[Possible Idea] Use features instead of geometric center for simpler and faster position recognition

xyjbaal / FPCC

MIT License

44 stars 11 forks source link

[Possible Idea] Use features instead of geometric center for simpler and faster position recognition #10

Closed Levaru closed 2 years ago

Levaru commented 2 years ago

@xyjbaal I'm a layman when it comes to neural networks but as far as I understood your paper and code, the process is basically this:

Generate or obtain a pointcloud dataset, where each point is assigned a score depending on it's distance to the center of the part that it belongs to.
Train the model.
Use the model to infer a new pointcloud, which tries to assign a center score to every point. This creates clusters of points with high center scores.
Apply a score threshold to obtain those clusters.
Apply a radius threshold to collect points around the clusters and assign them a segment (I believe that more is happening at this step but I don't really understand it).
The result is a pointcloud with two additional columns that represent the center score and segment number of each point.

My problem is, that I have a part that is shaped like a crate (not exactly but the principle is the same). Take a look at this sectional view:

+                               +
L                               L
L                               L
H             Center            H
H             +---+             H
H             | X |             H
H             +---+             H
H                               H
L                               L
L                               L
L                               L
+LLLLLLLLLLHHHHHHHHHHHLLLLLLLLLL+

H: high center score L: low center score X: center point

When trying to segment a bin full of those parts, this will pose a problem. For example: a part is positioned in such a way, that the bottom and two sides are visible. After the inference there will be 3 point clusters for the same part. Depending on how I assign the score and distance thresholds, I will either get 2 to 3 different segments for the same part or one segment but with additional points from other parts.

All of this led me to an idea that could possibly simplify and even speed up the matching process that follows after the segmentation:

What if we use multiple geometric features instead of the center score when training the model in Step 1 from the list above? Lets take for example every corner of the part and depending on its distance to it, each point gets a "feature score" assigned to it. After the inference, we would ideally get multiple point clusters for each part, that we can extract with a score threshold and then determine the centroid. In theory the result would be a really lightweight pointcloud consisting of those centroids, where one could then perform ICP matching against the known corners of the part.

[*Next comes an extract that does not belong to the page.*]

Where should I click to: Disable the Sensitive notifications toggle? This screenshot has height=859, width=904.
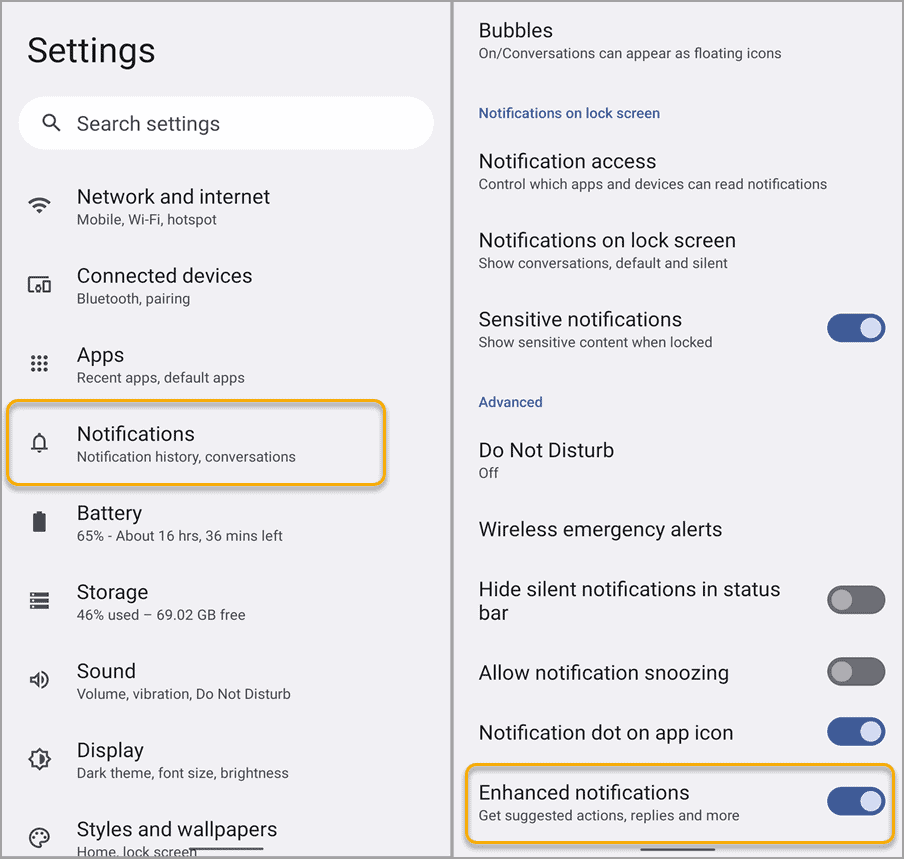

Here is the process again step by step:

Generate or obtain a pointcloud dataset, where each point is assigned a score depending on it's distance to a geometric feature (eg. corner, edge, surface center, etc.) of the part that it belongs to.
Train the model.
Use the model to infer a new pointcloud, which tries to assign a feature score to every point. This creates clusters of points around those geometric features.
Apply a score threshold to obtain those clusters.
Calculate the centroids of those clusters.
The result is a pointcloud consisting only of those centroids that represent the position of a geometric feature (ideally).
Perform point matching via ICP (or something similar) against the known ideal positions of the geometric features.

I wanted to ask you if this idea is even feasible and if so, what would need to be done to achieve it. Maybe this could be a topic for your new paper :)

xyjbaal commented 2 years ago

I'm honored that you would pay attention to my work.

I'm happy to discuss it with you. Forgive my poor english.

I have uploaded a slide on prediction, which I hope will be helpful. (NMS picks only one point (the center point) to correspond to an object.)
Is the middle of your part empty, like a ring? If the middle is mostly empty, then the way to find the center point will be difficult to apply to your object.
I believe your idea is right and feasible. You can add m more branches like the center score branch to predict the score of m key points.

The method (center score + NMS) is somewhat similar to the keypoint prediction. (But I haven't read the related papers on the 3D key point prediction, so please forgive me if I misunderstood it.)

I have a question about your idea, if there are 2 close parts, A and B, then we find out 3 key points of each part, and we name them a1,a2,a3, b1,b2, and b3. Then how to determine that a1 and b2 belong to different parts?

Maybe I should update my knowledge of 3d keypoint prediction. (I remember the human body key point prediction on image seems to have a method of distinguishing each key point belongs to different people.)

Levaru commented 2 years ago

Thank you for the quick reply! Your English is very good :) If you are unsure about some sentences, then I can highly recommend translating with DeepL. It's way better than Google Translate but I haven't tried it with Japanese yet.

The slide is very helpful, I see that my understanding was mostly correct.
Yes the middle is empty but I believe that this is a general problem for shapes like this one. A closed box or a cube would have the same problem, since we only see the outer surface. The parts need to be thin in one(eg. disk) or two(eg. cylinder) dimensions. Or maybe I misunderstood something.
What do you mean when saying branch? An additional neural network layer?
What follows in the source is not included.